08 de julho de 2026
Bairros

Jari indeferiu 62,4% dos recursos

Diego Molina
| Tempo de leitura: 2 min

A Junta Administrativa de Recursos de Infrações (Jari) julgou 7.241 recursos em 2003, dos quais 62,4% foram indeferidos. Em 2002, este índice foi de 56%. De acordo com o chefe do Setor de Processamento e Pesquisa da Empresa Municipal de Desenvolvimento Urbano e Rural de Bauru (Emdurb), Gustavo Cardoso de Carvalho, que responde atualmente pelo Setor de Multas, os recursos não foram deferidos porque a argumentação dos condutores não foi aceita.

“Em casos de multa de radar, por exemplo, existe a foto do veículo. O radar tem um laudo do InMetro e é verificado a cada seis meses. Ele não aponta a velocidade errada. Neste caso, não há o que argumentar”, esclarece.

Carvalho ressalta que apenas multas em casos de urgência podem ter recursos deferidos. “Se a pessoa estava indo ao médico, com uma emergência, seu recurso pode ser aceito. Mas ela terá de provar a emergência”, diz.

Algumas multas também são transformadas em advertência. É o caso de infrações leves, como estacionamento irregular.

O advogado Robson Correia Fabiano explica que o proprietário do veículo tem 15 dias para apresentar o condutor no momento da infração, caso não seja ele próprio. “Depois da notificação, o condutor tem 30 dias para promover sua defesa prévia. Se for indeferida, você pode recorrer, e ainda recorrer à Ciretran (Circunscrição Regional de Trânsito) posteriormente”, comenta.

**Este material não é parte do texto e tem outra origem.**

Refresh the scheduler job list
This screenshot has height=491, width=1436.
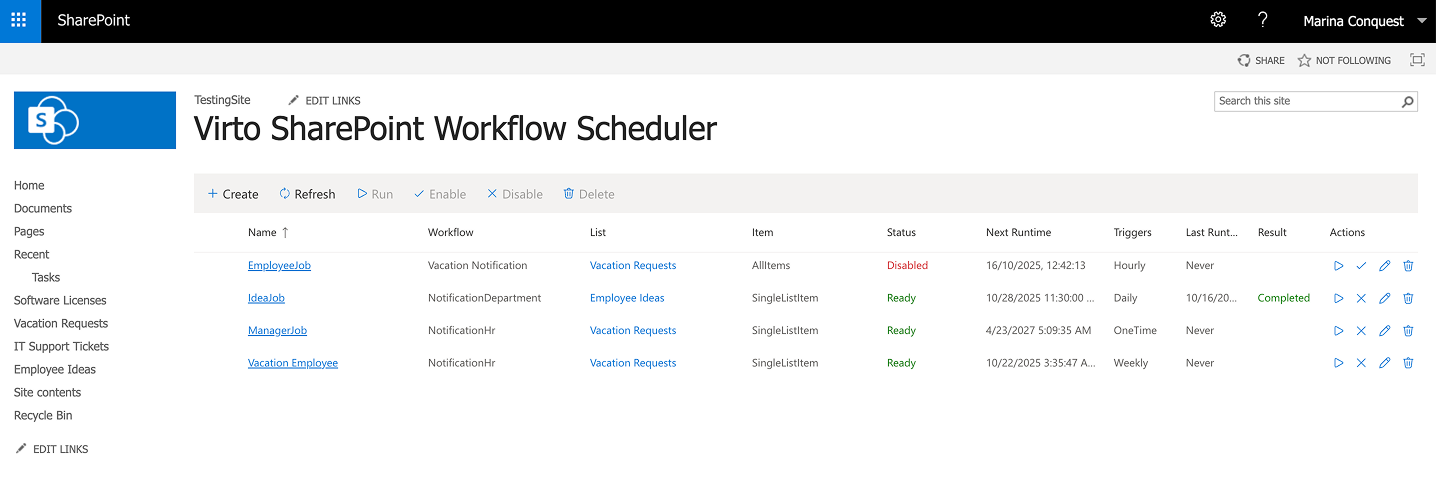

Ele observa que condutores que possuem mais de um veículo em seu nome podem receber as multas de outros motoristas, caso não apresentem um recurso. “Tenho clientes que têm quatro carros: o dele, da esposa e um de cada filho. Se cada um toma uma multa, a carteira dele já fica com mais de 20 pontos. A orientação é indicar quem foi o condutor no momento da infração para passar a multa para o verdadeiro motorista, e assim, o proprietário não perde sua CNH”, indica.